Анатолий Приставкин - Городок
Вот и сейчас: над кем-то подшучивали, обсуждали итоги конференции, ратовали за какую-то школу, которую из-за малочисленности учеников собираются закрыть...
Вообще, насколько понял Шохов по чужим разговорам, детишек в первые классы пошло меньше, чем в прошлые годы, а в будущие годы и того будет меньше. Нет молодежи в деревнях, нет и прироста. А какая же перспектива у деревни без прироста? Нет и не будет перспективы у нее. А что же будет?
Этот вопрос в разной форме, но непрерывно, начиная с автобуса, возникал в раздумьях Шохова, потому что речь-то шла не о чужом, о родном, самом первичном для его жизни, о его деревне, о его земле...
Пока по чужой земле мотало Шохова, пока он, там или сям, планы свои строительные вытягивал, здания выше сосен поднимал, тут-то, дома у него, как у хозяина, бросившегося в отходничество, в упадок пришло. Не у него лично, так надо понимать, а в целом, в деревне, в деревнях, но, может, и конкретно, и в доме, ведь он не видел своего дома и знал только по редким письмам, насколько в нем все живо и цело.
А ведь началось с учителей, с их неторопливых разговоров, с их сеток, в которых везли они в деревню масло из районного центра. И масло, и яйца, и даже огурцы с хлебом.
Два десятка километров от совхоза по болотистой, но наезженной дороге, через лес.
Совхозная усадьба новая, Шохов в ней никогда не бывал. У какого-то человека спросил дом Афанасия Шохова, своего старшего брата. Знал, что Афоня поселился в позапрошлый год с новой семьей (жену привез из Пензы с ребенком) и работает на молоковозе.
— Второй дом, там машина стоит,— сказал человек.
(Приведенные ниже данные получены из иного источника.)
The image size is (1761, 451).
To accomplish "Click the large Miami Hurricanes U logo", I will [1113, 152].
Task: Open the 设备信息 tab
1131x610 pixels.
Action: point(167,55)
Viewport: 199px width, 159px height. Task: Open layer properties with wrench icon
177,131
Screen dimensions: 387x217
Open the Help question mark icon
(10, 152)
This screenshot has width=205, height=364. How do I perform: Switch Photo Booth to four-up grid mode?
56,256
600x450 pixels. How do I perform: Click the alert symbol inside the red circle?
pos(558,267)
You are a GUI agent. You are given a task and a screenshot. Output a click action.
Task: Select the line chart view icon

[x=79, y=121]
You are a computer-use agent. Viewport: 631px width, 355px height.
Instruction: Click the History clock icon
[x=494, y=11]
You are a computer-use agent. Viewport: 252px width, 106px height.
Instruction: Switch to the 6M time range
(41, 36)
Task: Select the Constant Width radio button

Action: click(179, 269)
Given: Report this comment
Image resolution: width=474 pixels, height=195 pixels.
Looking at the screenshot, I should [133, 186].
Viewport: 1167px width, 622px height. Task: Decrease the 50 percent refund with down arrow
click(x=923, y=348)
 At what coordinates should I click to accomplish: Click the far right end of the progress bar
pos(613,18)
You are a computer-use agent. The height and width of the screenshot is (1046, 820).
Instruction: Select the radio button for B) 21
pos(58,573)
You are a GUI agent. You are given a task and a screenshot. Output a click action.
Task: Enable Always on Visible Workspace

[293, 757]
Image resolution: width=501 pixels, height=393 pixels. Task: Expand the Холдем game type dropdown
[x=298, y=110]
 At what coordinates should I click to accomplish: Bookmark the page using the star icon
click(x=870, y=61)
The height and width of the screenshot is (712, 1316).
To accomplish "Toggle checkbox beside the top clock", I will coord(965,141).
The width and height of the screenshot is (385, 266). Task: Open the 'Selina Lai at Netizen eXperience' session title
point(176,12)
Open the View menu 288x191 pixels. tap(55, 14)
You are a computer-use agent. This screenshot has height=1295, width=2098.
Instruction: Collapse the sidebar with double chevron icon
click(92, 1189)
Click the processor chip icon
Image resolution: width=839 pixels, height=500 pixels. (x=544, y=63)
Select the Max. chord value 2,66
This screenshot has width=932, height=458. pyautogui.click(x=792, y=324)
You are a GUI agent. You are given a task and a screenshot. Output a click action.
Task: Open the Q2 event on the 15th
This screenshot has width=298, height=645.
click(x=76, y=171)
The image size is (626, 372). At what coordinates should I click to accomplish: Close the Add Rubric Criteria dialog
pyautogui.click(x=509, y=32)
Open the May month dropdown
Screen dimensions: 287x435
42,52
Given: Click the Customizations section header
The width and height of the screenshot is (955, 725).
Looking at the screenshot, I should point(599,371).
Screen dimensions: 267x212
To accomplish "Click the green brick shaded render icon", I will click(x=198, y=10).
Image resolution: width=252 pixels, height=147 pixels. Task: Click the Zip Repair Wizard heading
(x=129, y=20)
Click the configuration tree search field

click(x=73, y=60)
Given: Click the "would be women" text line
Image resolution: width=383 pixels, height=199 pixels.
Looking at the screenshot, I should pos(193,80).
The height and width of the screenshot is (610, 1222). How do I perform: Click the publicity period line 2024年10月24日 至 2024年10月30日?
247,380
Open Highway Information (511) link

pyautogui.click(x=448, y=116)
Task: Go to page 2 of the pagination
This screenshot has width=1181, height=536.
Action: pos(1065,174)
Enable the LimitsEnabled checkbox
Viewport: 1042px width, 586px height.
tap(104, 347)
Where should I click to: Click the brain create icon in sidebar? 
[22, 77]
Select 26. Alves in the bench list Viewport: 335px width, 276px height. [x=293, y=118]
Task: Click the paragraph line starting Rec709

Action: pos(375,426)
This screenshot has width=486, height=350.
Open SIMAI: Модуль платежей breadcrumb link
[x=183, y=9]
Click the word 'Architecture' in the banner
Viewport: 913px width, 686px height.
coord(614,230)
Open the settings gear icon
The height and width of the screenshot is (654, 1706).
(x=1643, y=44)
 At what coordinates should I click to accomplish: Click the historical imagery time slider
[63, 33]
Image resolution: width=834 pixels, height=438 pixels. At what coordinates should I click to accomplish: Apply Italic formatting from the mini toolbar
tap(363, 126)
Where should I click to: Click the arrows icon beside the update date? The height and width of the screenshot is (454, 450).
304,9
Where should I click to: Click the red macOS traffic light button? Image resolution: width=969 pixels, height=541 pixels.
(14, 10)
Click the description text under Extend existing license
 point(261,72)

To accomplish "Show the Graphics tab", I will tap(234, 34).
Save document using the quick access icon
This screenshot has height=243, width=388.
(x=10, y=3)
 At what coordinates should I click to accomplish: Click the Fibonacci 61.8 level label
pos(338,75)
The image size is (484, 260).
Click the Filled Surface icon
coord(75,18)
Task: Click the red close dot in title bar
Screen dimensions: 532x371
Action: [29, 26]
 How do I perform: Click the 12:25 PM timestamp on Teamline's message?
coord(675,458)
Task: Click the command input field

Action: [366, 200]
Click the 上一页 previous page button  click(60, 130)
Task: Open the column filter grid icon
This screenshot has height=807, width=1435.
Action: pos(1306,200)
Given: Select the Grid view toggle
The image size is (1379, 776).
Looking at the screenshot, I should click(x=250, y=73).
Дом, не изба, по городскому проекту построенный, хоть и деревянный. С двух сторон крылечки: значит, на две семьи. Крыша железная, окошки большие, прежде такие звались: красными или косящатыми; обшит снаружи досками, но не покрашен, и заборчик не покрашен, и сразу видно, что строилось это недавно. Все придирчиво оглядел Шохов, с прицелом оглядел на дальнее, на свое. И огород при доме небольшой, соток на пять, и сарай для скотины, и лабаз для дров, и туалет рядом. Возле калитки стоял желтый молоковоз (может, это он лихо сегодня проносился мимо Шохова, томящегося в Тужах, но как узнаешь!), и две канистры, и запаска возле самого крыльца.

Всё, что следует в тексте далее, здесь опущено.